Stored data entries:
****************************************

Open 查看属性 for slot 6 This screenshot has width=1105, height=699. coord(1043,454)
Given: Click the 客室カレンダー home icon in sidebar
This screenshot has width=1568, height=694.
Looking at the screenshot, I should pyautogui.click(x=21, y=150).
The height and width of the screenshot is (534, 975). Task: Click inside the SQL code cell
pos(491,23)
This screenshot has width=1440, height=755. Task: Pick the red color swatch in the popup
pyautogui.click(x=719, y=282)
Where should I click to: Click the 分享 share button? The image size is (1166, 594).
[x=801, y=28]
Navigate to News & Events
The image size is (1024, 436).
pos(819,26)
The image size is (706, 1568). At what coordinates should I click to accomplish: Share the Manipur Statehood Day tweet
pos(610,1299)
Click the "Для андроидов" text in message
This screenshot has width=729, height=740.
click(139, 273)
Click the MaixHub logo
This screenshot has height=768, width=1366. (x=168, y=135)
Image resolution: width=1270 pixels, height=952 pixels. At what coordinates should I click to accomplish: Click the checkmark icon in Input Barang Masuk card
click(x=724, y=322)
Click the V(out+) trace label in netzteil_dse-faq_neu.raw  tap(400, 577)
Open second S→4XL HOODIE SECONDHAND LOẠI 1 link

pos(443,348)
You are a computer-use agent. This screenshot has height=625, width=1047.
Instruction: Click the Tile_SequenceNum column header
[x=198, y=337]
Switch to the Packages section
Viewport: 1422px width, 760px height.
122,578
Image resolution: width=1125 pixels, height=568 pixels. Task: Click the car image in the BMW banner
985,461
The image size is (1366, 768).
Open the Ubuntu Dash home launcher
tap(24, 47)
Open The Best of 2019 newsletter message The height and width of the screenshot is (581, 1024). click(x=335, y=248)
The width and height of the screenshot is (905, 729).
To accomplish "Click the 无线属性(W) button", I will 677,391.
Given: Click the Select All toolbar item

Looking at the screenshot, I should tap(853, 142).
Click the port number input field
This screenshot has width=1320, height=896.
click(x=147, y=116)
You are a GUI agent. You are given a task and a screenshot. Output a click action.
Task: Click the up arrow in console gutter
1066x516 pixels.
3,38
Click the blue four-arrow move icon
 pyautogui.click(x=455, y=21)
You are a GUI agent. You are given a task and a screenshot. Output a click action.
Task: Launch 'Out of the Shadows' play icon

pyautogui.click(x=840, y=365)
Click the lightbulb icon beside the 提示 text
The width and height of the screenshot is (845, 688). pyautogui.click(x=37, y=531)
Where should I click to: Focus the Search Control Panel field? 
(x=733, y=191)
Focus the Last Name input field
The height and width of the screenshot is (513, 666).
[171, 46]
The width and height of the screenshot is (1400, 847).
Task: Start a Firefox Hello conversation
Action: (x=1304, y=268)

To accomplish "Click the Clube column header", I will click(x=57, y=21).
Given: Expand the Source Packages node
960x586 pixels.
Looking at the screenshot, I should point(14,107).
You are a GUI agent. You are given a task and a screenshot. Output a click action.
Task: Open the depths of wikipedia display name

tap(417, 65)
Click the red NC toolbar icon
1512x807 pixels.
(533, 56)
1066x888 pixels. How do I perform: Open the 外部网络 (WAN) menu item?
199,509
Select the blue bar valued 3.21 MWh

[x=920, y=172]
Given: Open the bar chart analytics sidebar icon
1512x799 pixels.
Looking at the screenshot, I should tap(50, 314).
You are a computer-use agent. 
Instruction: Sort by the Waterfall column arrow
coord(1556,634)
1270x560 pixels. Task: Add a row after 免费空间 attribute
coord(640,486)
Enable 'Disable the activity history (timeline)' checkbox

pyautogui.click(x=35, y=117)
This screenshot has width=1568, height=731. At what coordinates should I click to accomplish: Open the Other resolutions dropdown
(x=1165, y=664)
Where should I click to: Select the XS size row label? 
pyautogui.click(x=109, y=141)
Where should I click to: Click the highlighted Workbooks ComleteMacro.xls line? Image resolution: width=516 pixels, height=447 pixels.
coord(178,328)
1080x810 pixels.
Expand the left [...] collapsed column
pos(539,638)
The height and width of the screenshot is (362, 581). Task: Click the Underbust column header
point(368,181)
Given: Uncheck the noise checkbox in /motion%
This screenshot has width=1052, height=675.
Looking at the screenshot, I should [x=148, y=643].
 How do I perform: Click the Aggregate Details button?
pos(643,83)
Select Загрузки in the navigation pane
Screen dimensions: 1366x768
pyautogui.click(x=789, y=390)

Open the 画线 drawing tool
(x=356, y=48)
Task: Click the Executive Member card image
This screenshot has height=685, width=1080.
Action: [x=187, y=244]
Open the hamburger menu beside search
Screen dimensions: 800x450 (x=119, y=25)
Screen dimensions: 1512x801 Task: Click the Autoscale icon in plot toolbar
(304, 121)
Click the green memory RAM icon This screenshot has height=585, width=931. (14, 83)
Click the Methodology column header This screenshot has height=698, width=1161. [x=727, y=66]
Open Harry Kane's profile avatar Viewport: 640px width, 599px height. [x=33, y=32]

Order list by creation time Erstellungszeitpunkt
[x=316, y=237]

****************************************

[PROBLEM STATEMENT] What is needed is an exact copy of every entry above.

[TASK ANSWER]
Open 查看属性 for slot 6 This screenshot has width=1105, height=699. coord(1043,454)
Given: Click the 客室カレンダー home icon in sidebar
This screenshot has width=1568, height=694.
Looking at the screenshot, I should pyautogui.click(x=21, y=150).
The height and width of the screenshot is (534, 975). Task: Click inside the SQL code cell
pos(491,23)
This screenshot has width=1440, height=755. Task: Pick the red color swatch in the popup
pyautogui.click(x=719, y=282)
Where should I click to: Click the 分享 share button? The image size is (1166, 594).
[x=801, y=28]
Navigate to News & Events
The image size is (1024, 436).
pos(819,26)
The image size is (706, 1568). At what coordinates should I click to accomplish: Share the Manipur Statehood Day tweet
pos(610,1299)
Click the "Для андроидов" text in message
This screenshot has width=729, height=740.
click(139, 273)
Click the MaixHub logo
This screenshot has height=768, width=1366. (x=168, y=135)
Image resolution: width=1270 pixels, height=952 pixels. At what coordinates should I click to accomplish: Click the checkmark icon in Input Barang Masuk card
click(x=724, y=322)
Click the V(out+) trace label in netzteil_dse-faq_neu.raw  tap(400, 577)
Open second S→4XL HOODIE SECONDHAND LOẠI 1 link

pos(443,348)
You are a computer-use agent. This screenshot has height=625, width=1047.
Instruction: Click the Tile_SequenceNum column header
[x=198, y=337]
Switch to the Packages section
Viewport: 1422px width, 760px height.
122,578
Image resolution: width=1125 pixels, height=568 pixels. Task: Click the car image in the BMW banner
985,461
The image size is (1366, 768).
Open the Ubuntu Dash home launcher
tap(24, 47)
Open The Best of 2019 newsletter message The height and width of the screenshot is (581, 1024). click(x=335, y=248)
The width and height of the screenshot is (905, 729).
To accomplish "Click the 无线属性(W) button", I will 677,391.
Given: Click the Select All toolbar item

Looking at the screenshot, I should tap(853, 142).
Click the port number input field
This screenshot has width=1320, height=896.
click(x=147, y=116)
You are a GUI agent. You are given a task and a screenshot. Output a click action.
Task: Click the up arrow in console gutter
1066x516 pixels.
3,38
Click the blue four-arrow move icon
 pyautogui.click(x=455, y=21)
You are a GUI agent. You are given a task and a screenshot. Output a click action.
Task: Launch 'Out of the Shadows' play icon

pyautogui.click(x=840, y=365)
Click the lightbulb icon beside the 提示 text
The width and height of the screenshot is (845, 688). pyautogui.click(x=37, y=531)
Where should I click to: Focus the Search Control Panel field? 
(x=733, y=191)
Focus the Last Name input field
The height and width of the screenshot is (513, 666).
[171, 46]
The width and height of the screenshot is (1400, 847).
Task: Start a Firefox Hello conversation
Action: (x=1304, y=268)

To accomplish "Click the Clube column header", I will click(x=57, y=21).
Given: Expand the Source Packages node
960x586 pixels.
Looking at the screenshot, I should point(14,107).
You are a GUI agent. You are given a task and a screenshot. Output a click action.
Task: Open the depths of wikipedia display name

tap(417, 65)
Click the red NC toolbar icon
1512x807 pixels.
(533, 56)
1066x888 pixels. How do I perform: Open the 外部网络 (WAN) menu item?
199,509
Select the blue bar valued 3.21 MWh

[x=920, y=172]
Given: Open the bar chart analytics sidebar icon
1512x799 pixels.
Looking at the screenshot, I should tap(50, 314).
You are a computer-use agent. 
Instruction: Sort by the Waterfall column arrow
coord(1556,634)
1270x560 pixels. Task: Add a row after 免费空间 attribute
coord(640,486)
Enable 'Disable the activity history (timeline)' checkbox

pyautogui.click(x=35, y=117)
This screenshot has width=1568, height=731. At what coordinates should I click to accomplish: Open the Other resolutions dropdown
(x=1165, y=664)
Where should I click to: Select the XS size row label? 
pyautogui.click(x=109, y=141)
Where should I click to: Click the highlighted Workbooks ComleteMacro.xls line? Image resolution: width=516 pixels, height=447 pixels.
coord(178,328)
1080x810 pixels.
Expand the left [...] collapsed column
pos(539,638)
The height and width of the screenshot is (362, 581). Task: Click the Underbust column header
point(368,181)
Given: Uncheck the noise checkbox in /motion%
This screenshot has width=1052, height=675.
Looking at the screenshot, I should [x=148, y=643].
 How do I perform: Click the Aggregate Details button?
pos(643,83)
Select Загрузки in the navigation pane
Screen dimensions: 1366x768
pyautogui.click(x=789, y=390)

Open the 画线 drawing tool
(x=356, y=48)
Task: Click the Executive Member card image
This screenshot has height=685, width=1080.
Action: [x=187, y=244]
Open the hamburger menu beside search
Screen dimensions: 800x450 (x=119, y=25)
Screen dimensions: 1512x801 Task: Click the Autoscale icon in plot toolbar
(304, 121)
Click the green memory RAM icon This screenshot has height=585, width=931. (14, 83)
Click the Methodology column header This screenshot has height=698, width=1161. [x=727, y=66]
Open Harry Kane's profile avatar Viewport: 640px width, 599px height. [x=33, y=32]

Order list by creation time Erstellungszeitpunkt
[x=316, y=237]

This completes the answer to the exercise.